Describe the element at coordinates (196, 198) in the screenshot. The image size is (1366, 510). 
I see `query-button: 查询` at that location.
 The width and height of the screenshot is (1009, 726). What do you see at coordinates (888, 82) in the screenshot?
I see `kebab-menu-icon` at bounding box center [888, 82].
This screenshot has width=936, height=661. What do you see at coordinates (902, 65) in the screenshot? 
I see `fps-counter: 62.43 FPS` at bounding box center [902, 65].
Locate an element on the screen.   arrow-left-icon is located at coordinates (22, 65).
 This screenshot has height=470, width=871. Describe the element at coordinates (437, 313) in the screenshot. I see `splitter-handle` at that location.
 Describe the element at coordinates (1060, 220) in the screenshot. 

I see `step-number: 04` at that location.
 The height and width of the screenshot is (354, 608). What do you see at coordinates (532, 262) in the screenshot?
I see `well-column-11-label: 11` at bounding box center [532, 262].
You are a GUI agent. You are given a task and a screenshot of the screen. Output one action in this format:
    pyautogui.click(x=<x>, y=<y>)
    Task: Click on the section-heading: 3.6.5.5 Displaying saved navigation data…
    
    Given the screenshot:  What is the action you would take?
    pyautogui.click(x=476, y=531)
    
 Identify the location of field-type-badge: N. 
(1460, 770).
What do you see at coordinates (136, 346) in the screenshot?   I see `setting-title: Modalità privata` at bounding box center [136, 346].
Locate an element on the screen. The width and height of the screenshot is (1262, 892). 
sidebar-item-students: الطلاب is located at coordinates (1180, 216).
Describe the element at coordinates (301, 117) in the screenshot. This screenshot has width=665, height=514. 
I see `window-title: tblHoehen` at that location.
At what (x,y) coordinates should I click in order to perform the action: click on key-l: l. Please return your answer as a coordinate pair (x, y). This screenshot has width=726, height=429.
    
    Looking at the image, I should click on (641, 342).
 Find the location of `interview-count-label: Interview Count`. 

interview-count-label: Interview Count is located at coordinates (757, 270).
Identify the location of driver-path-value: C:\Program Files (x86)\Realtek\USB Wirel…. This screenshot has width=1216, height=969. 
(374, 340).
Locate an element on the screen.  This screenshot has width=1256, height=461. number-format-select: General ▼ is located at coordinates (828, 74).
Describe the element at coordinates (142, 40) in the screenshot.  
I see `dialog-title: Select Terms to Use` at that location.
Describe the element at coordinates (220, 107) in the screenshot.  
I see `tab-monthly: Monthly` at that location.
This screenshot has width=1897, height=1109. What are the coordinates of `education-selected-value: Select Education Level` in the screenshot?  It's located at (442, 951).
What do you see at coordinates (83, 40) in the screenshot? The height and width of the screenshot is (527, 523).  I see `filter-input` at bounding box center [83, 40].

○ ○ ○ ○ ○ ○ ○

Reproduce all of the material above word for word, keeping every line in its original order.

Describe the element at coordinates (196, 198) in the screenshot. The image size is (1366, 510). 
I see `query-button: 查询` at that location.
 The width and height of the screenshot is (1009, 726). What do you see at coordinates (888, 82) in the screenshot?
I see `kebab-menu-icon` at bounding box center [888, 82].
This screenshot has width=936, height=661. What do you see at coordinates (902, 65) in the screenshot? 
I see `fps-counter: 62.43 FPS` at bounding box center [902, 65].
Locate an element on the screen.   arrow-left-icon is located at coordinates (22, 65).
 This screenshot has height=470, width=871. Describe the element at coordinates (437, 313) in the screenshot. I see `splitter-handle` at that location.
 Describe the element at coordinates (1060, 220) in the screenshot. 

I see `step-number: 04` at that location.
 The height and width of the screenshot is (354, 608). What do you see at coordinates (532, 262) in the screenshot?
I see `well-column-11-label: 11` at bounding box center [532, 262].
You are a GUI agent. You are given a task and a screenshot of the screen. Output one action in this format:
    pyautogui.click(x=<x>, y=<y>)
    Task: Click on the section-heading: 3.6.5.5 Displaying saved navigation data…
    
    Given the screenshot:  What is the action you would take?
    pyautogui.click(x=476, y=531)
    
 Identify the location of field-type-badge: N. 
(1460, 770).
What do you see at coordinates (136, 346) in the screenshot?   I see `setting-title: Modalità privata` at bounding box center [136, 346].
Locate an element on the screen. The width and height of the screenshot is (1262, 892). 
sidebar-item-students: الطلاب is located at coordinates (1180, 216).
Describe the element at coordinates (301, 117) in the screenshot. This screenshot has width=665, height=514. 
I see `window-title: tblHoehen` at that location.
At what (x,y) coordinates should I click in order to perform the action: click on key-l: l. Please return your answer as a coordinate pair (x, y). This screenshot has width=726, height=429.
    
    Looking at the image, I should click on (641, 342).
 Find the location of `interview-count-label: Interview Count`. 

interview-count-label: Interview Count is located at coordinates (757, 270).
Identify the location of driver-path-value: C:\Program Files (x86)\Realtek\USB Wirel…. This screenshot has width=1216, height=969. 
(374, 340).
Locate an element on the screen.  This screenshot has width=1256, height=461. number-format-select: General ▼ is located at coordinates (828, 74).
Describe the element at coordinates (142, 40) in the screenshot.  
I see `dialog-title: Select Terms to Use` at that location.
Describe the element at coordinates (220, 107) in the screenshot.  
I see `tab-monthly: Monthly` at that location.
This screenshot has width=1897, height=1109. What are the coordinates of `education-selected-value: Select Education Level` in the screenshot?  It's located at (442, 951).
What do you see at coordinates (83, 40) in the screenshot? The height and width of the screenshot is (527, 523).  I see `filter-input` at bounding box center [83, 40].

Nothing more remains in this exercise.